Extracted text section start

Whether caused by family member thoughtlessness, employee error or the acts of a skilled data thief, everyone is likely to be the victim of an information breach at some point.

A cyberattack on a family office or family business can be especially damaging because it can lead to the public release of the family’s private information, theft of the family’s assets, ransom requests to unlock encrypted information, or even blackmail or personal security threats against family members.

Unfortunately, family offices and family businesses are especially tempting targets for hackers. A recent Sophos article states that 75% of cases handled by their X-Ops Incident Response service in 2023 were for small businesses.¹ A recent J.P. Morgan Private Bank report states that 24% of the family offices they surveyed have already been exposed to a cybersecurity breach or financial fraud incident. The report also noted that 40% of family offices list cybersecurity as an area where they need help.²

Reducing Family Office and Business Vulnerability to Cyberattacks

When you reach out for cybersecurity help, your attorney and other providers will proactively help you resolve basic issues that make your organization more vulnerable. These fixes could include:

• Finding or building a dedicated IT team to improve online security. Better security measures make it harder to access data and quicker and easier to detect an incident.
• Removing old, unused software from computers and devices and upgrading or patching current software for known vulnerabilities.
• Utilizing encryption technology for storage and transfer of sensitive information.
• Restricting sensitive data access to a small number of staff members while retaining the ability to provide great client service.
• Training staff and family members to be safe users of the internet, email and social media.
• Securing staff and family devices, including home Wi-Fi connections.
• Backing up data regularly and performing system scans and tests.
• Ensuring that contracts with third-party service providers who may have access to sensitive information or systems include the appropriate protections and legal obligations should there be unauthorized access to your data.

Preparing Family Offices and Businesses for a System Breach

Of course, fixing the vulnerabilities listed above can help make your organization a less attractive target. But with improved information, phishing techniques and AI technology, it is no longer a matter of “if” you will be impacted by a breach – it is a question of “when.”

Extracted text section end

__Exercise aim__:
Continue the article above on cybersecurity for family offices and family businesses, starting after its last sentence.

Source information section start

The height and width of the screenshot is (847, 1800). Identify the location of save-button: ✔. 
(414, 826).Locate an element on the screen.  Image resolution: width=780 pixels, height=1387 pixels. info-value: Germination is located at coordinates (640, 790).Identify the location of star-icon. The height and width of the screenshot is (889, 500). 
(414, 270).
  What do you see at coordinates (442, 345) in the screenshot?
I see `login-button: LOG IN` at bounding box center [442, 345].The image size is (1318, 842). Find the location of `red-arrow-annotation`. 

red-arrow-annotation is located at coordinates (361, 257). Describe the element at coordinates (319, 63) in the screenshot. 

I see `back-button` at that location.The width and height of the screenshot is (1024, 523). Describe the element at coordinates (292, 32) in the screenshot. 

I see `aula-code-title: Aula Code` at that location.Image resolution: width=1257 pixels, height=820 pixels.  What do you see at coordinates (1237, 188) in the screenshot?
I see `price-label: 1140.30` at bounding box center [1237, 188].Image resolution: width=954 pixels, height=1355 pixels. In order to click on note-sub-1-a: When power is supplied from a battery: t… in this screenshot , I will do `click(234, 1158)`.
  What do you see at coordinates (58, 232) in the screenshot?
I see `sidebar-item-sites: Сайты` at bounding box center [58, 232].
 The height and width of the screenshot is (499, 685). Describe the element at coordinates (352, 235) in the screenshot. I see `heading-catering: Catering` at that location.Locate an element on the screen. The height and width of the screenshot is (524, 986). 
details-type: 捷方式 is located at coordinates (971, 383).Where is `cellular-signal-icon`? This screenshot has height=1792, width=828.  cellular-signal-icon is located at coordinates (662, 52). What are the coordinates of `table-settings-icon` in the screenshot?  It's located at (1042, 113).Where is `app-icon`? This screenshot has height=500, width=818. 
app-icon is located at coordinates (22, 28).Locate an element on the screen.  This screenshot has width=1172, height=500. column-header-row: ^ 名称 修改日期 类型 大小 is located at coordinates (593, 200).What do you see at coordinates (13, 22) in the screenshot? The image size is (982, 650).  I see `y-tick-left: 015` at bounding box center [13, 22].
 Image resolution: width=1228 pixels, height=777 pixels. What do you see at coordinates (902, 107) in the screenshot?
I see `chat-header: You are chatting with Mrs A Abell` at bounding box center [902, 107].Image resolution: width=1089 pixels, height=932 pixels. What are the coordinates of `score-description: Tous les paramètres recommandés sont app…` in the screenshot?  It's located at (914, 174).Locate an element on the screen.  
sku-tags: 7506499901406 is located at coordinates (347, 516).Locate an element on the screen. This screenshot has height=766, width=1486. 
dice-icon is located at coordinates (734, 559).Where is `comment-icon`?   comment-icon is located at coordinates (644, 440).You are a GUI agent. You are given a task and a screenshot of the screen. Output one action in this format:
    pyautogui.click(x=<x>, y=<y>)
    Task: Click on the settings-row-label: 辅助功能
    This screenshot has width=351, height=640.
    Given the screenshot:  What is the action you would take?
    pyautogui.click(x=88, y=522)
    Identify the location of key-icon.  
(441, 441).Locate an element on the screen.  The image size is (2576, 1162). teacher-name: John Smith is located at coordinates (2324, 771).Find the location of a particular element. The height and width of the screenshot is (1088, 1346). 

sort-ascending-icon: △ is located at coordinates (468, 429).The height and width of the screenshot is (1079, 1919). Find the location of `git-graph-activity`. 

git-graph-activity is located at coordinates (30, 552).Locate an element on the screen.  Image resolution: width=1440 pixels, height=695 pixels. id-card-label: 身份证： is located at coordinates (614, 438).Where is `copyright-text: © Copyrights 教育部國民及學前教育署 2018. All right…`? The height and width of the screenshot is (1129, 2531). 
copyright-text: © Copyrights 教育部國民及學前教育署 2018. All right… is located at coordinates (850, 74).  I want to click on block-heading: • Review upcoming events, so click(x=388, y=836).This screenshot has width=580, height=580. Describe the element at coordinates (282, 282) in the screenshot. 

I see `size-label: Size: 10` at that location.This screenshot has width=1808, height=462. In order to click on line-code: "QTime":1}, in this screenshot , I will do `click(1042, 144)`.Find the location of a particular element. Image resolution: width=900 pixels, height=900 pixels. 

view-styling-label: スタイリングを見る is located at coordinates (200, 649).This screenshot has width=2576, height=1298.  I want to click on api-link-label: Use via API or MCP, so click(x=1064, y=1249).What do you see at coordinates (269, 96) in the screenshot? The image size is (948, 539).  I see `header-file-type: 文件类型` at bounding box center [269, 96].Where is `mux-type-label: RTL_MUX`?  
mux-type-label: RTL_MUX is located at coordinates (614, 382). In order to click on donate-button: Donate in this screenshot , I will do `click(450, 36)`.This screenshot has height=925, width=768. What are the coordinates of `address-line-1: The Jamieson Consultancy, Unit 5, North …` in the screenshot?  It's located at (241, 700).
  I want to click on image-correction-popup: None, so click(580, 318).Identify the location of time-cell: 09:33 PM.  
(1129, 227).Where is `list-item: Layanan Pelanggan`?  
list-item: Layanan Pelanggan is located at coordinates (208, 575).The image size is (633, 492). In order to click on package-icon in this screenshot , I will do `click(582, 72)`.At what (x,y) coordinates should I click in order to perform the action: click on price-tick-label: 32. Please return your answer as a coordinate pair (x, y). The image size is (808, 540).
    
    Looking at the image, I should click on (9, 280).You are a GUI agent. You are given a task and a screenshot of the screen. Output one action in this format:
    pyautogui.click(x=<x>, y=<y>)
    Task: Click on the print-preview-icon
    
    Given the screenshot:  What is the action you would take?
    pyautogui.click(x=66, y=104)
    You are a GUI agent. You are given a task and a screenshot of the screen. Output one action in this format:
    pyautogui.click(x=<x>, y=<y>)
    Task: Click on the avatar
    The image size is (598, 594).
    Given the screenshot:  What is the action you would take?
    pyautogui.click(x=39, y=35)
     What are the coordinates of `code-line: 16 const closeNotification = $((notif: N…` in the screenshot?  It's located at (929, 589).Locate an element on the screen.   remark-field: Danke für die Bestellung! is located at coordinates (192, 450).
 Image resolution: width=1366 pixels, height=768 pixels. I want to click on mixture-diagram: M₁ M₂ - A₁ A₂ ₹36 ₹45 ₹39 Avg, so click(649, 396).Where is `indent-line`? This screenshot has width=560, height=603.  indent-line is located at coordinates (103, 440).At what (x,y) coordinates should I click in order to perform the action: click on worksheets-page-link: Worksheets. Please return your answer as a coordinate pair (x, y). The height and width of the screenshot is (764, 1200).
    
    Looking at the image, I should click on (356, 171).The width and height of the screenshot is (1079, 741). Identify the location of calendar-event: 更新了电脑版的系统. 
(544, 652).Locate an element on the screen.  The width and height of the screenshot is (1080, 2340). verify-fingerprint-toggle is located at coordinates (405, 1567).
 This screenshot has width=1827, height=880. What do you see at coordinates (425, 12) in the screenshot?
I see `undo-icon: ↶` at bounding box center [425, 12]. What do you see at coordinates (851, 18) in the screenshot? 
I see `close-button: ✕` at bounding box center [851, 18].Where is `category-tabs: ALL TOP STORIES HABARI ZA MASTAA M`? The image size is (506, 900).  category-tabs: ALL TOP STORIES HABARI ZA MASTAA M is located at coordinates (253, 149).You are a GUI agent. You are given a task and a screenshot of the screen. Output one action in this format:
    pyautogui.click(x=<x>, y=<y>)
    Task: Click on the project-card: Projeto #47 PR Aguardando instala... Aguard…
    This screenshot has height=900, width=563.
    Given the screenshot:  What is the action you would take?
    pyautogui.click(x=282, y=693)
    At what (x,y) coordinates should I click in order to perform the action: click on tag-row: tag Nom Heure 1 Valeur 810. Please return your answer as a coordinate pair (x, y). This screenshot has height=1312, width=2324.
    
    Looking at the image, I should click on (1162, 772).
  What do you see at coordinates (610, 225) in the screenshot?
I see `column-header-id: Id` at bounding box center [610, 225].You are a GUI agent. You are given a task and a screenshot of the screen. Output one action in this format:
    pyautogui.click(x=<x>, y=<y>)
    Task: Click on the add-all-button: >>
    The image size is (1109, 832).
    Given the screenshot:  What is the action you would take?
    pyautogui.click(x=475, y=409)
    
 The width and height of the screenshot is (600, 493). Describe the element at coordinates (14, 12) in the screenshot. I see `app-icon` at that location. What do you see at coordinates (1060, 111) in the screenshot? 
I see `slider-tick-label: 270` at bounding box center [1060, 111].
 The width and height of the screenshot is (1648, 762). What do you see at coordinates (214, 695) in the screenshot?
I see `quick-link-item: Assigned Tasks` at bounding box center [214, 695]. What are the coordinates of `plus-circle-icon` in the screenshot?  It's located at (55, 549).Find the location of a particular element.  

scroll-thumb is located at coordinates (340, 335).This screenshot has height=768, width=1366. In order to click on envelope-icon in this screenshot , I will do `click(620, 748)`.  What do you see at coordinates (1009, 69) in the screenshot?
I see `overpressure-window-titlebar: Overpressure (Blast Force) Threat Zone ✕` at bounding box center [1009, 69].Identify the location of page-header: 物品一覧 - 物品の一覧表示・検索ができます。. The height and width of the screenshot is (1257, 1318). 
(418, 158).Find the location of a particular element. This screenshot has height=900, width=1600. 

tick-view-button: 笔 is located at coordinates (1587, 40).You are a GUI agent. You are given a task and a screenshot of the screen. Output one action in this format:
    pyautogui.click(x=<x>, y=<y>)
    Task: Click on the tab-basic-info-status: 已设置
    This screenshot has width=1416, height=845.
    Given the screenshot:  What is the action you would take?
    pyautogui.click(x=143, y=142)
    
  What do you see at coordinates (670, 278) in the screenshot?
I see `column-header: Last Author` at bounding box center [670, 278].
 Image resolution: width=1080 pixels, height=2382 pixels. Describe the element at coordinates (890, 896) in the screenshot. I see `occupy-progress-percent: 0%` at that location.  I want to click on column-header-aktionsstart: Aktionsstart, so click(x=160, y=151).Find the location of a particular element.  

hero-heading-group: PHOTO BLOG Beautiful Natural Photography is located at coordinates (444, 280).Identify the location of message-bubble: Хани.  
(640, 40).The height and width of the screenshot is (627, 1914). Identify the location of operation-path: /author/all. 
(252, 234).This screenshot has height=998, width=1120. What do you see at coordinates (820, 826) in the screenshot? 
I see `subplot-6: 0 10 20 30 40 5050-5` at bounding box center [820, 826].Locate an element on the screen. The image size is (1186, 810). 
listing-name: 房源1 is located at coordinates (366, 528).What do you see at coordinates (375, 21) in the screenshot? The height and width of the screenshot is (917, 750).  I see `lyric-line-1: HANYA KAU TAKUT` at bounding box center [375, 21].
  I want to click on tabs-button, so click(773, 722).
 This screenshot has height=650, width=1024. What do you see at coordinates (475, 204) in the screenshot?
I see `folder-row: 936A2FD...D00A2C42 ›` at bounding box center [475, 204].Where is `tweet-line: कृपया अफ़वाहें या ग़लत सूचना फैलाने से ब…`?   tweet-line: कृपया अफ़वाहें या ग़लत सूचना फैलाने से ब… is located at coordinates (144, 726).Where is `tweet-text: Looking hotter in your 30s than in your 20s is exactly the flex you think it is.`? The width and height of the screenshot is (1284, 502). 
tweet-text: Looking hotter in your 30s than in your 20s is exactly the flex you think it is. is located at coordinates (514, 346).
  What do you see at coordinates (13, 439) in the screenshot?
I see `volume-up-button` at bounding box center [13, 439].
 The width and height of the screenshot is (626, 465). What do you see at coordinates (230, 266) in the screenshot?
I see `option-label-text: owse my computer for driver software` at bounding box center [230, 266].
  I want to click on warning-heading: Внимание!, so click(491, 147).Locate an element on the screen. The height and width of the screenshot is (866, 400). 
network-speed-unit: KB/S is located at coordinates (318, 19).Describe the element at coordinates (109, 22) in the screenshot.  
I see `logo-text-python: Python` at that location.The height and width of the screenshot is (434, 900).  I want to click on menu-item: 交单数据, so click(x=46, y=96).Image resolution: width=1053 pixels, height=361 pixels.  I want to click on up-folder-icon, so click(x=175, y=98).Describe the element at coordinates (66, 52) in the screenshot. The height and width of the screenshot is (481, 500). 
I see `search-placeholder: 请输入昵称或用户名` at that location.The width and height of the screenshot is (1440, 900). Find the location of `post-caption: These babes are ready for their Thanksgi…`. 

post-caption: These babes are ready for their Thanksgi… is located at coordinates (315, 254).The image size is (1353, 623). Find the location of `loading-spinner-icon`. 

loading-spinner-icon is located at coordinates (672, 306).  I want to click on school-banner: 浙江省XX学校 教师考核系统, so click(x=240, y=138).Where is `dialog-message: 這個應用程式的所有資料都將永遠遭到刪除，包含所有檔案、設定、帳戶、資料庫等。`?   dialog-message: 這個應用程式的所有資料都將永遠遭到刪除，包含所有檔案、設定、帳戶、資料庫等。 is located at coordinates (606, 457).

Source information section end

__Written response__:
Armed with that understanding, family offices and businesses need to move this issue to the top of their priority lists and start preparing. An incident response plan can identify gaps in your data security, and it will prepare you to respond to a security incident and meet the related legal obligations.

Typical steps in creating a response plan include:

1. Determine who should be on your team.

Consider team members who are familiar with your systems and business practices and who could carry out the plan once it is activated. Your team will need professionals that can:

• Determine the nature of the event, contain it and restore affected systems, while ensuring the preservation of records and evidence.
• Identify information or systems that have been accessed and notify law enforcement, if needed.
• Communicate with staff and family members and provide legally necessary notifications.
• Respond to inquiries from the press and public if the incident is widely reported.
• File injunctions to prevent publication of stolen information or respond to threats of litigation.
• Notify and work with your insurance company.

2. Review your current situation.

• Information: What information do you collect on family members and business activities, where is it stored and what are your obligations regarding its privacy and security?
• Service Providers: What sensitive information can each access? Review the responsibilities they agreed to and your remedies in a breach situation.
• IT Security: What are the key systems at risk? What people and tools are available to respond to a cyber incident? What gaps (including training) need to be addressed?
• Insurance: Does your cybersecurity insurance cover the areas where you will spend money in the event of a breach? Will it work with the providers on your proposed response team? Or will you have to use providers they choose?

3. Create the plan and supporting protocols.

Once in place, your response team can help you:

• Remedy identified issues and risks.
• Create your incident response plan.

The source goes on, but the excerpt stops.